Edwina Welch, a high school dropout, eventually earned her GED and started college in 1999 after raising eight children with husband Harold Welch. She started teaching at Gainesville Elementary School in 2003 at age 42 and earned a master's degree two years later. She retired in May after teaching 22 years and now enjoys helping run her family farm in Douglas County, just over the Ozark County line.

Edwina Welch is an inspiration for anyone who thinks it's too late to start over or too hard to overcome challenges that stand in the way of a dream. Edwina retired last month after teaching for 22 years – quite an accomplishment for a woman who dropped out of high school at age 16 and had two children by the time the rest of her class graduated in 1977. 

She and her husband, Harold, had three kids by the time Edwina started driving to Ava for GED classes. It was hard, "but I was determined to do it," she said. 

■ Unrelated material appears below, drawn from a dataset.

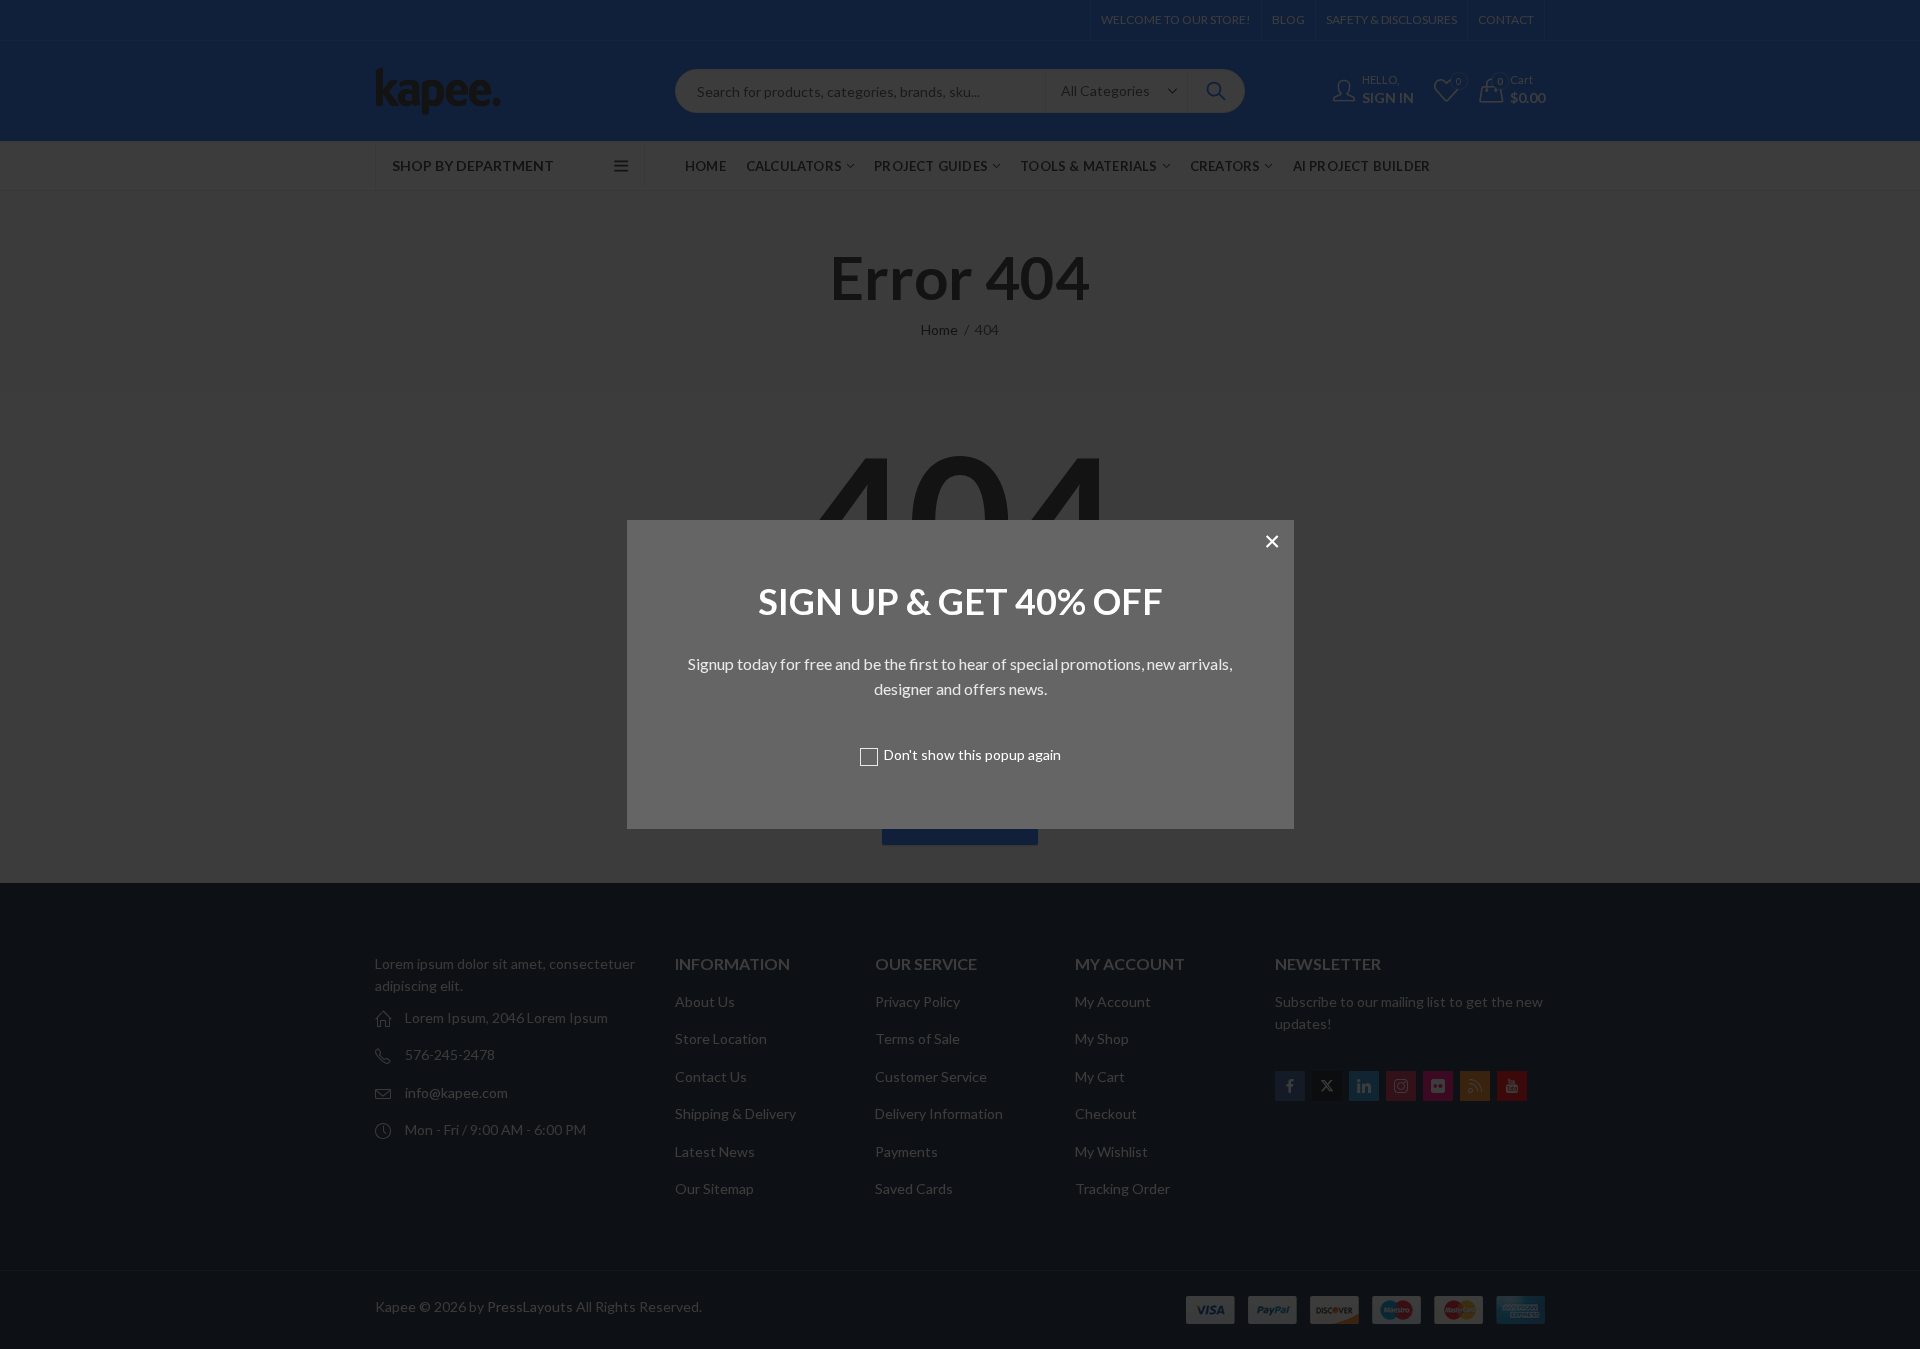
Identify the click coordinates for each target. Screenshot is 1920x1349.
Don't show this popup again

She learned that trait of strong determination from her hard-working parents, the late E. J. and Faye Hampton. Her dad was a farmer and the beloved pastor in the small church at Souder. Her mother helped E. J. minister to the little congregation while also teaching for 33 years. She began in the one-room schools at Souder and Rockbridge and continued in Gainesville when the rural schools consolidated. She also taught in Ava. 

Faye Hampton died in 2022 at age 85; E.J. died in 2024 at age 88. They were married 64 years and had four daughters.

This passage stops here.